◆ **KORTE OPDRACHT 1**: Pas in de lijst hieronder de regels aan, vanaf de regel met "The height and width of the screenshot is (400, 600)." tot en met de regel met "tap(385, 7)": vervang "Given" door "Input" en laat de rest zoals het is. Geef alleen die regels terug.
- - -
Waarom veganisten de morele lat niet laten zakken

Waarom veganisten de morele lat niet laten zakken

Als [mensen] bij werkelijk élke gelegenheid andere, nog niet ‘verlichte’ zielen, om de oren slaan met hun heiligheid en betweterigheid, krijg ik echt de neiging ze om ze terug te slaan“, zo schrijft Alexandra Besuijen deze week in relatie tot veganisme in HP De Tijd. Die uitspraak klinkt begrijpelijk. We staan immers verzuchtend de Jehova-getuigen aan de deur te woord – of niet eens. We willen ons eigen leven leiden en zijn moe van missionarissen. Daarom doet ze een oproep aan veganisten om ‘op te houden met die morele meetlat’. Ik leg uit waarom dat niet zal gebeuren.
- - -
◆ **KORTE OPDRACHT 2**: Noem alle woorden in het stuk over veganisme die eindigen op "heid".
- - -
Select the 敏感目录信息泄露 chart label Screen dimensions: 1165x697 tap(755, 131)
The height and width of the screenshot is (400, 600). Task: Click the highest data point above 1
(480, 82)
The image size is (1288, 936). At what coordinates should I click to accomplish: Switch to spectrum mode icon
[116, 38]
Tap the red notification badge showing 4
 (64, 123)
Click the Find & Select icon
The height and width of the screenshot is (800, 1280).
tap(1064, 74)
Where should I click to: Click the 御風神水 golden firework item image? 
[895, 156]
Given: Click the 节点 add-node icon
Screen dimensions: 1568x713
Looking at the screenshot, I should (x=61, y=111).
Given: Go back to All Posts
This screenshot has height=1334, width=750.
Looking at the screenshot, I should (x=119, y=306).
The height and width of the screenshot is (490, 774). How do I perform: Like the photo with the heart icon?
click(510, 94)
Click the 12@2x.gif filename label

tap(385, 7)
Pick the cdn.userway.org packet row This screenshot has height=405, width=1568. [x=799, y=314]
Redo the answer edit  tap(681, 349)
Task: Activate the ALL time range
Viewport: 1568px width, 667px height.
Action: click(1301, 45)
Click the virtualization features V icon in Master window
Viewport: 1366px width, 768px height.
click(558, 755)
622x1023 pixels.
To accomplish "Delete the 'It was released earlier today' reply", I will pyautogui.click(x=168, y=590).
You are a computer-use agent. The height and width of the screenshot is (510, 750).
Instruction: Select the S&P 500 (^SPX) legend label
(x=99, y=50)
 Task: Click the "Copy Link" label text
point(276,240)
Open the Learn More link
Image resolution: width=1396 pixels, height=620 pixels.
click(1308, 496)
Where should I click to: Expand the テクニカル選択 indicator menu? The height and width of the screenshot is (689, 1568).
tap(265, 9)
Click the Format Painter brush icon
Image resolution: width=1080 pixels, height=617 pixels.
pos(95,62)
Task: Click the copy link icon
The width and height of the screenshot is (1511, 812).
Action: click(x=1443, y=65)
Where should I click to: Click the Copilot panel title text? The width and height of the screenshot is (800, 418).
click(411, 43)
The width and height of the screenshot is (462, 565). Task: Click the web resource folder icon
- - -
◆ **RESULTAAT 1**:
The height and width of the screenshot is (400, 600). Task: Click the highest data point above 1
(480, 82)
The image size is (1288, 936). At what coordinates should I click to accomplish: Switch to spectrum mode icon
[116, 38]
Tap the red notification badge showing 4
 (64, 123)
Click the Find & Select icon
The height and width of the screenshot is (800, 1280).
tap(1064, 74)
Where should I click to: Click the 御風神水 golden firework item image? 
[895, 156]
Input: Click the 节点 add-node icon
Screen dimensions: 1568x713
Looking at the screenshot, I should (x=61, y=111).
Input: Go back to All Posts
This screenshot has height=1334, width=750.
Looking at the screenshot, I should (x=119, y=306).
The height and width of the screenshot is (490, 774). How do I perform: Like the photo with the heart icon?
click(510, 94)
Click the 12@2x.gif filename label

tap(385, 7)

◆ **RESULTAAT 2**: gelegenheid, heiligheid, betweterigheid